• What to work on:
**A)** Who is listed as the director in the review of The Messengers below?
**B)** Resume the review of The Messengers after its last sentence, keeping the same voice.

• Document segment:
━━━━━━━━━━━━━━━━
|release date||February 2 2007|
|director||Oxide and Danny Pang|
|writer||Mark Wheaton (Todd Farmer, Stuart Beattie)|
|starring||Kristen Stewart, Dylan McDermott, Penelope Ann Miller, John Corbett|
|trailer 1||Trailer #1|
There was a spring to my step and a twinkle in my eye as I exited the theatre after viewing The Pang Brothers’ newest effort, The Messengers. I pulled a heaping gulp of crisp winter air into my lungs and a giddy smile crossed my lips as I exhaled a smoky cloud of moisture into the evening sky. I felt lighter than air! I was Gene Kelly, ready to break out in song and dance with reckless abandon right there on the street corner! For you must understand; I have walked through the scorching heat of the desert, stood on the shores of the lake of fire, stared death directly in the eye…and walked away to tell the tale. I felt like Moses bringing his people back to the Holy Land; triumphant and seeping with endless optimism. And I owe it all to The Messengers.
This film, my dear and dedicated B-D readers, is the night with which we can truly understand the daylight: the evil which makes the good in the world feel so wonderful. It is the low point in horror filmdom. But yet, I am optimistic and content – I know from here on in, we can only go up. The bottom of the barrel has been scraped, drank, spit out and scraped again until there is nothing left, save a few crumbling splinters.
I can safely say, with 11 more months to go, that The Messengers is the worst horror film of the year.
Not one iota of creativity exists in its 90 minutes of screen time. Cliches are ridden with enormous gusto like a mighty steed across the screen and what script there must have been to convince the execs to give this the go-ahead is all but ripped to shreds, burned and stomped into the muddy ground.
I was somewhat optimistic walking into the shining lights of the theatre lobby, and yes: even the PG-13 rating for ‘frightening scenes’ did nothing to dampen my spirits. Heck, I thought all was harmonious in the universe when the lights went down and the names of ‘Raimi’ and ‘Tapert’ flashed invitingly in the opening credits, like a tantalizing succubus beckoning me further.
I vaguely recall something about a family moving into a haunted house, and some semi-scary ghosties walking around dripping water and looking sad; but I hardly noticed. I was reticent! My deep meditation was only broken on the numerous, calculated occasions of particularly derived ‘jump’ moments where the score got so loud, it even drowned out the giggling of the group of obnoxious 14-year-olds nearby. This movie is freakin’ loud, make no mistake about it. Otherwise I was stoic and stalwart.
━━━━━━━━━━━━━━━━
• Raw data:

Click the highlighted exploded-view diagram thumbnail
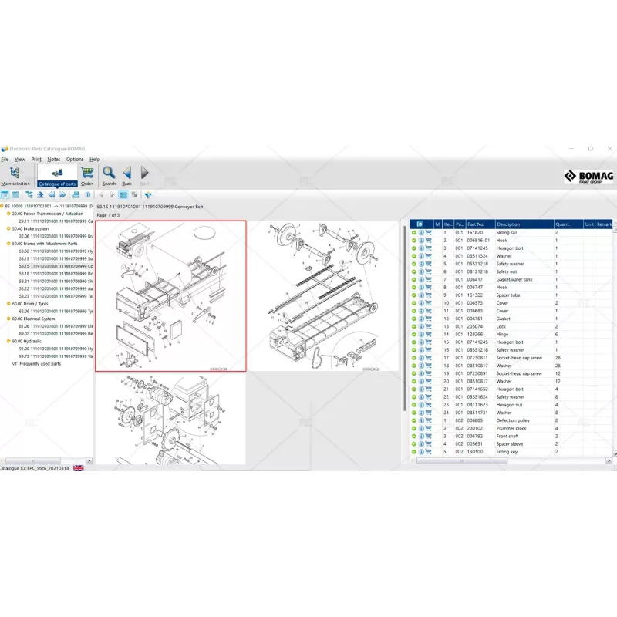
━━━━━━━━━━━━━━━━
• Exercise results:
**A)** Oxide and Danny Pang

**B)**
The temptation was great though, dear reader! I heard the sweet song of the sirens calling me back out to the safety of the lobby, far away from the flagellation I was subjecting myself to. But I did not waver; I was a rock. Even with acting as atrocious and wooden as was presented on-screen did my attention break.
And lo, there was awful acting. I was convinced watching Penelope Ann Miller that she was reading queue-cards, or else someone was dangling a wad of cash behind the camera, reminding her why she chose the script in the first place. But what can an actress do with such a hideous script? Run and hide? NAY! Press on, she did, and so it was for the remaining cast as well. You may also convince yourself that you have seen this movie before. Do these Pangs have the balls to rip off The Grudge? The Ring? Amityville Horror? By golly, do they ever – and I am talking the remakes, folks. But the worst was yet to come in a blatant and awe-inspiring soiling of a master – one Mr. Hitchcock. I kid you not, they may as well have been declaring cinematic war after that move!
But as the end drew near, and I could see the light at the end of the tunnel (indeed, I could see the light 10 minutes into the film), I knew my tribulations were coming to a close. As the credits rolled I felt a wave of relief rush through my body. That was it. It was over. I have endured the worst and come out a better man.
I urge you to go and see this film so you can witness just how horrifying film-making has become. You will appreciate every horror moment from here on in. The film gets one half mark for putting me in such a wonderful and truly life-altering mood.
Take comfort in the fact that horror cinema can only get better from this moment on.